例えば、退職金が3,000万円で38年間勤務した場合の退職所得の金額はつぎのとおりです。

470万円=(3,000万円 - 2,060万円※) × 1 / 2

※800万円+70万円×(38年-20年)=2,060万円

つまり退職金3,000万円を受け取っても税金の課税対象となるのは470万円ですみます。
退職所得課税には、退職所得控除や2分の1課税の他にも、他に所得があったとしても他の所得合算しない分離課税となっていて、税金面で優遇されています。詳しくは国税庁HPをご参照下さい。

②公的年金等に係る雑所得
年金で受け取った場合は、公的年金等に係る雑所得となり、つぎのように計算します。詳しくは国税庁HPをご参照ください。

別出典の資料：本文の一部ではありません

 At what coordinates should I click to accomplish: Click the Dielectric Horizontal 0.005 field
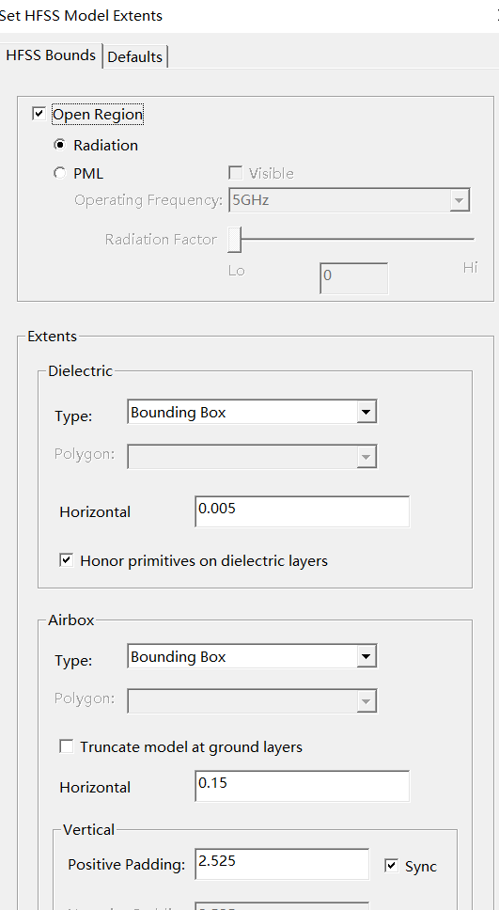coord(303,511)
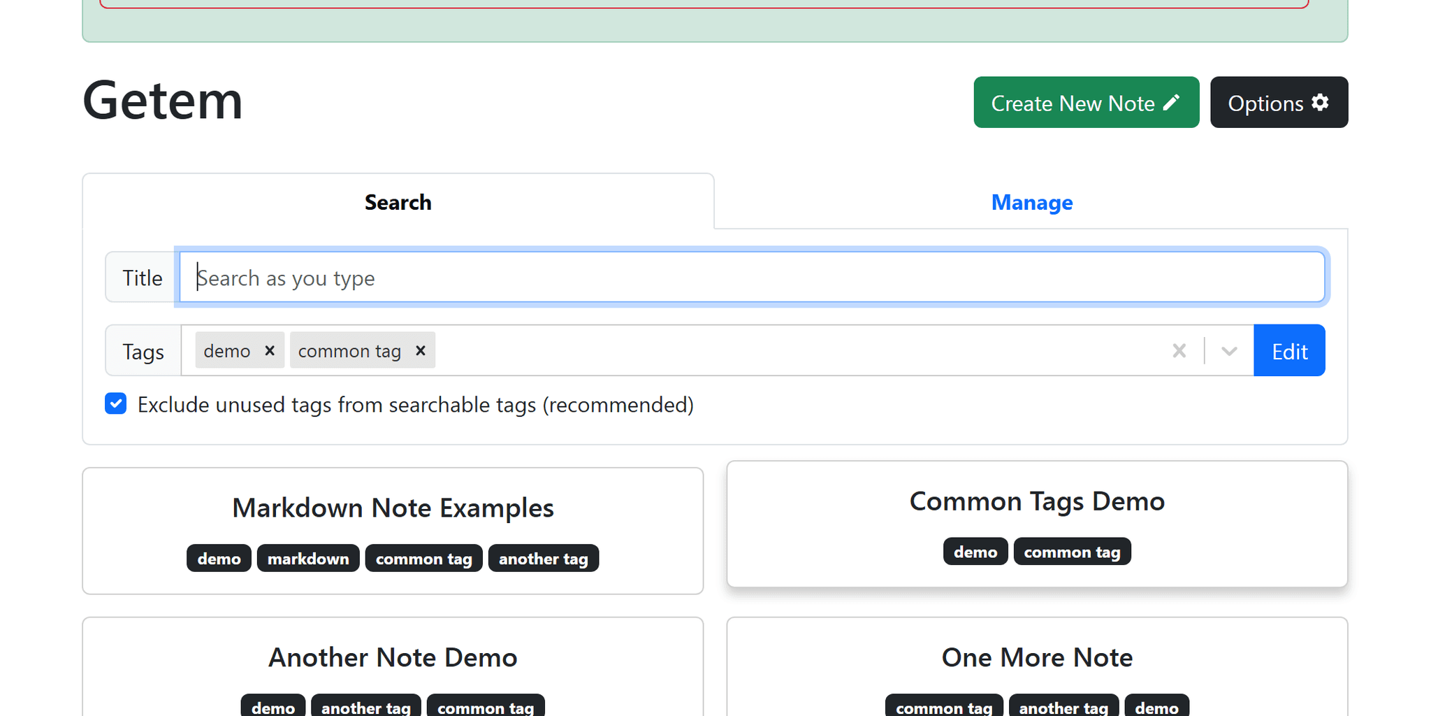
Task: Select the Search tab
Action: (398, 202)
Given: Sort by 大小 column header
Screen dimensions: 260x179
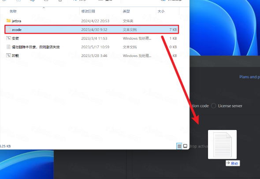Looking at the screenshot, I should (x=161, y=11).
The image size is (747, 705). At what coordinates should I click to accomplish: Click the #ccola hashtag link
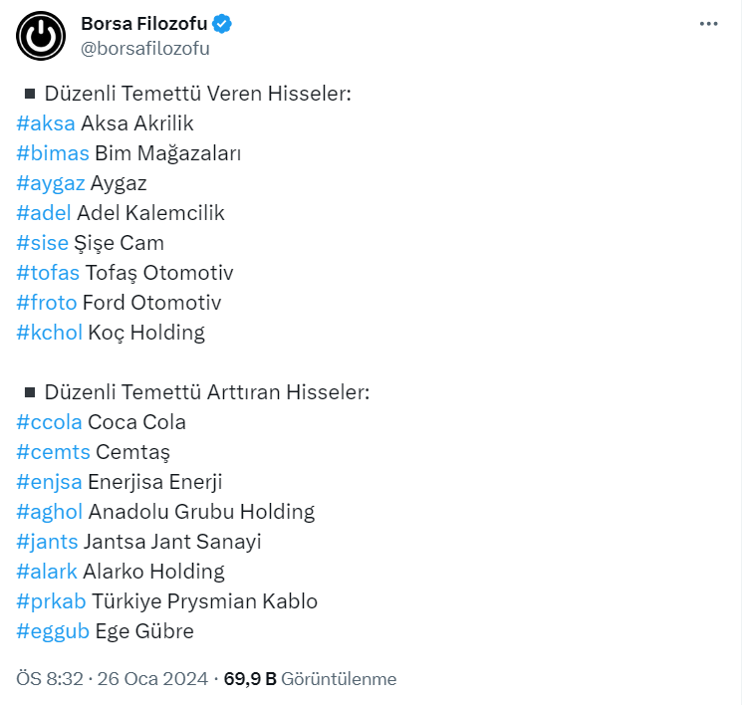(49, 422)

公的年金等に係る雑所得の金額=公的年金等の収入金額の合計額-公的年金等控除額

公的年金等については公的年金等控除額がありますが、他の所得と合算する総合課税であり、退職所得のように2分の1課税や分離課税といった優遇措置はありません。



-社会保険料-

退職金を一時金で受け取る退職所得の場合は、国民健康保険料や後期高齢者医療保険料などへの影響はありません。しかし、年金として受け取る場合は公的年金等に係る雑所得として、これら保険料の所得割額の計算対象となる総所得金額等を含まれるため、社会保険料が増える場合があります。